En mai dernier, la Conseil des administrateurs de la Banque mondiale a approuvé un financement de 175 millions de dollars pour venir en aide à l’Ouganda et aux pays de la Corne de l’Afrique qui accueillent des réfugiés. Ce soutien financier d’urgence, Funding for the Development Response to Displacement Impacts Project (DRDIPprovient de l’Association internationale de développement (IDA), le fonds de la Banque mondiale chargé d’aider les pays les plus pauvres. Il accordera des prêts a taux zéro ou à faible taux d’intérêt à hauteur de 100 millions de dollars pour l’Éthiopie, de 50 millions pour l’Ouganda et de 20 millions pour Djibouti. Le fonds prévoit également un don de 5 millions de dollars en faveur de l’Autorité intergouvernementale pour le développement (IGAD) afin d’établir un secrétariat régional pour les déplacements forcés et les flux migratoires mixes capable de fournir une aide d’urgence régionale en s’appuyant sur des données statistiques avant de déterminer les interventions dans les pays d’accueil et dans les pays d’origine des réfugiés.

La Banque mondiale collabore étroitement avec l’Office du Haut commissaire des Nations unies pour les réfugiés (HCR) pour remédier à la crise des réfugiés en Ouganda. Il s’agit notamment d’améliorer l’accès aux services essentiels ainsi que la gestion de l’environnement des populations hôtes mais aussi de créer de nouvelles opportunités économiques.

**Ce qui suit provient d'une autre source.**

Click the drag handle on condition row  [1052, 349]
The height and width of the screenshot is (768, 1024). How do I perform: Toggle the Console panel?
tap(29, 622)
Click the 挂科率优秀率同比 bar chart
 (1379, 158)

« La générosité de la population ougandaise qui n’a pas hésité à partager pendant des décennies ses maigres ressources et services avec les réfugiés, malgré leurs propres difficultés, surtout au nord du pays, est vraiment remarquable », a salué Christina Malmberg Calvo, responsable des opérations de la Banque mondiale en Ouganda. 

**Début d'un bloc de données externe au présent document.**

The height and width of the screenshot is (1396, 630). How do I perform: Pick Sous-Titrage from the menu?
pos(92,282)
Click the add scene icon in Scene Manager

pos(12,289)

« Le DRDIP, qui est une initiative inédite pour le gouvernement ougandais, l’aidera à fournir l’aide humanitaire d’urgence dont les réfugiés ont tellement besoin et le soutien nécessaire aux communautés locales pour s’adapter à cet afflux de réfugiés. On peut dire que ce projet donnera en quelque sorte l’occasion au gouvernement de « rétribuer »  les communautés d’accueil en investissant dans l’amélioration de  leur bien-être social et économique », a conclu Varalakshmi Vemuru, spécialiste senior du Développement social et  auteur principal du dernier rapport de la Banque mondiale sur l’évaluation de la politique ougandaise en faveur des réfugiés :  An assessment of Uganda’s Progressive Approach to Refugee Management ».